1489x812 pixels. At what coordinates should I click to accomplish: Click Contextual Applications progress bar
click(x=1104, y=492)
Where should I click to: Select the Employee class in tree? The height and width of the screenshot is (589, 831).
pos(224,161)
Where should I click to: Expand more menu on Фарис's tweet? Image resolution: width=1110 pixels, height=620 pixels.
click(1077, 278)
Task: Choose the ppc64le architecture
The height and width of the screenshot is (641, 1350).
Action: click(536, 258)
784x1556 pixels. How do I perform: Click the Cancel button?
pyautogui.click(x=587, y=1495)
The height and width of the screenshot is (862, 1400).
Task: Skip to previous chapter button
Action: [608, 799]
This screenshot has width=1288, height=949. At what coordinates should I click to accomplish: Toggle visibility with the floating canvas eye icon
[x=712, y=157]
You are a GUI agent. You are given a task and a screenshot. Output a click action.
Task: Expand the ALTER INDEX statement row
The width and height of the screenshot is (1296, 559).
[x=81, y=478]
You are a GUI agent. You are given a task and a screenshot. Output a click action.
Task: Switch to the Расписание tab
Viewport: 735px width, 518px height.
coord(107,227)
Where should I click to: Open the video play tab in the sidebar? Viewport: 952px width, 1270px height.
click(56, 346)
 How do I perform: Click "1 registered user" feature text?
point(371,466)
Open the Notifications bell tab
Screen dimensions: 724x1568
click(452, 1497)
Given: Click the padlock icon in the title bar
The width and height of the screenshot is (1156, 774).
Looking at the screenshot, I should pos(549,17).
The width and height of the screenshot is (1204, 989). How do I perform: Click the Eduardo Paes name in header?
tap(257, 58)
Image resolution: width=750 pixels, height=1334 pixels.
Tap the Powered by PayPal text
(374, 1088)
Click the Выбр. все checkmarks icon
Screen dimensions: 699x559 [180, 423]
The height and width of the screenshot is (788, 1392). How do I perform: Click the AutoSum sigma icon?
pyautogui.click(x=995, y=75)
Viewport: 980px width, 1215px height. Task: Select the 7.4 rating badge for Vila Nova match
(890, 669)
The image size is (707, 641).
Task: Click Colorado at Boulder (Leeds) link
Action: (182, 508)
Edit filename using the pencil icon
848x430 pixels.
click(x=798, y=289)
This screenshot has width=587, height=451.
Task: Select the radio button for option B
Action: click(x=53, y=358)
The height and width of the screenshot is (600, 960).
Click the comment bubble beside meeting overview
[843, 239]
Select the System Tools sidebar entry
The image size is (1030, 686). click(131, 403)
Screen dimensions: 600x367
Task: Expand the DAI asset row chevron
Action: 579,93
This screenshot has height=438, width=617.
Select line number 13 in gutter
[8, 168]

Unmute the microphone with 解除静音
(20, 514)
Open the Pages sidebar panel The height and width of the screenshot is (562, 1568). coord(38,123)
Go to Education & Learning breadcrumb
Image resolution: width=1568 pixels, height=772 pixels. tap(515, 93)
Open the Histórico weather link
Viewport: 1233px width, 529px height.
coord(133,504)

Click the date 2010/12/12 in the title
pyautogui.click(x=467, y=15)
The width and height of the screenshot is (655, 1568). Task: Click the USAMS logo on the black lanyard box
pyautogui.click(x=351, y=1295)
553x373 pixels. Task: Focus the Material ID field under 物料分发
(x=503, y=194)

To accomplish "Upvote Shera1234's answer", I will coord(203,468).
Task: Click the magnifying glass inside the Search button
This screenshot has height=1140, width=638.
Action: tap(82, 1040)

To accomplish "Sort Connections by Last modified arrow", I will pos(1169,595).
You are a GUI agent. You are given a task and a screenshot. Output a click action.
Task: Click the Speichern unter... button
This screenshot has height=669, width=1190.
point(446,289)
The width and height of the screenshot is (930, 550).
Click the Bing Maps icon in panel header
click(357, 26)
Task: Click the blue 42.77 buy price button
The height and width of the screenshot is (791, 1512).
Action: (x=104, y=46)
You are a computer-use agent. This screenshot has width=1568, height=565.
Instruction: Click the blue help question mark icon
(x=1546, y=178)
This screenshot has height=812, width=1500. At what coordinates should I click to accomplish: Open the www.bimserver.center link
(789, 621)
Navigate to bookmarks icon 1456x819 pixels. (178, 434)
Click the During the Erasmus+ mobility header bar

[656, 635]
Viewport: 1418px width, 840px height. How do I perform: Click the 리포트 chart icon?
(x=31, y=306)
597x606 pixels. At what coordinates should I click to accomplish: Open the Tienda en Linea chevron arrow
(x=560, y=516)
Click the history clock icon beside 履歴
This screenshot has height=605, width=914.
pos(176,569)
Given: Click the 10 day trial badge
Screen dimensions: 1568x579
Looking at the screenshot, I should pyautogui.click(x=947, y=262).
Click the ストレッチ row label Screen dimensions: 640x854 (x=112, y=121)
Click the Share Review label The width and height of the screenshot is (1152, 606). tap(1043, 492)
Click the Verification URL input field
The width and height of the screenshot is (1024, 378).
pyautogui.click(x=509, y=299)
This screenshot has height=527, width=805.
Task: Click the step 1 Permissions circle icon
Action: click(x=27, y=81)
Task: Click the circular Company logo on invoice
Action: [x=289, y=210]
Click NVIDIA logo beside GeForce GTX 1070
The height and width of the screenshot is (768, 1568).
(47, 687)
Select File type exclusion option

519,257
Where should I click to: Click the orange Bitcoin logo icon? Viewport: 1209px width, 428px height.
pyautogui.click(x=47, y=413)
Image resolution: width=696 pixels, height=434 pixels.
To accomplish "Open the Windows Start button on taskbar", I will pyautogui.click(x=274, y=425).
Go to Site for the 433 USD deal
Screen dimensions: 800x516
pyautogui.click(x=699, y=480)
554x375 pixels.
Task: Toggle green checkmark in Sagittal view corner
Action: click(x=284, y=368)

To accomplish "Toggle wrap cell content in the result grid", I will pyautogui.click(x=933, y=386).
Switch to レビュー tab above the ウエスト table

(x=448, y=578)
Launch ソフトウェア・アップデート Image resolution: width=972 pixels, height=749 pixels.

★ ★ ★ ★ ★ ★ ★

What do the lines above say from the one containing "848x430 pixels." down to the one containing "Task: Click the magnifying"? Return them exactly, both end lines included, and only them.

848x430 pixels.
click(x=798, y=289)
This screenshot has width=587, height=451.
Task: Select the radio button for option B
Action: click(x=53, y=358)
The height and width of the screenshot is (600, 960).
Click the comment bubble beside meeting overview
[843, 239]
Select the System Tools sidebar entry
The image size is (1030, 686). click(131, 403)
Screen dimensions: 600x367
Task: Expand the DAI asset row chevron
Action: 579,93
This screenshot has height=438, width=617.
Select line number 13 in gutter
[8, 168]

Unmute the microphone with 解除静音
(20, 514)
Open the Pages sidebar panel The height and width of the screenshot is (562, 1568). coord(38,123)
Go to Education & Learning breadcrumb
Image resolution: width=1568 pixels, height=772 pixels. tap(515, 93)
Open the Histórico weather link
Viewport: 1233px width, 529px height.
coord(133,504)

Click the date 2010/12/12 in the title
pyautogui.click(x=467, y=15)
The width and height of the screenshot is (655, 1568). Task: Click the USAMS logo on the black lanyard box
pyautogui.click(x=351, y=1295)
553x373 pixels. Task: Focus the Material ID field under 物料分发
(x=503, y=194)

To accomplish "Upvote Shera1234's answer", I will coord(203,468).
Task: Click the magnifying glass inside the Search button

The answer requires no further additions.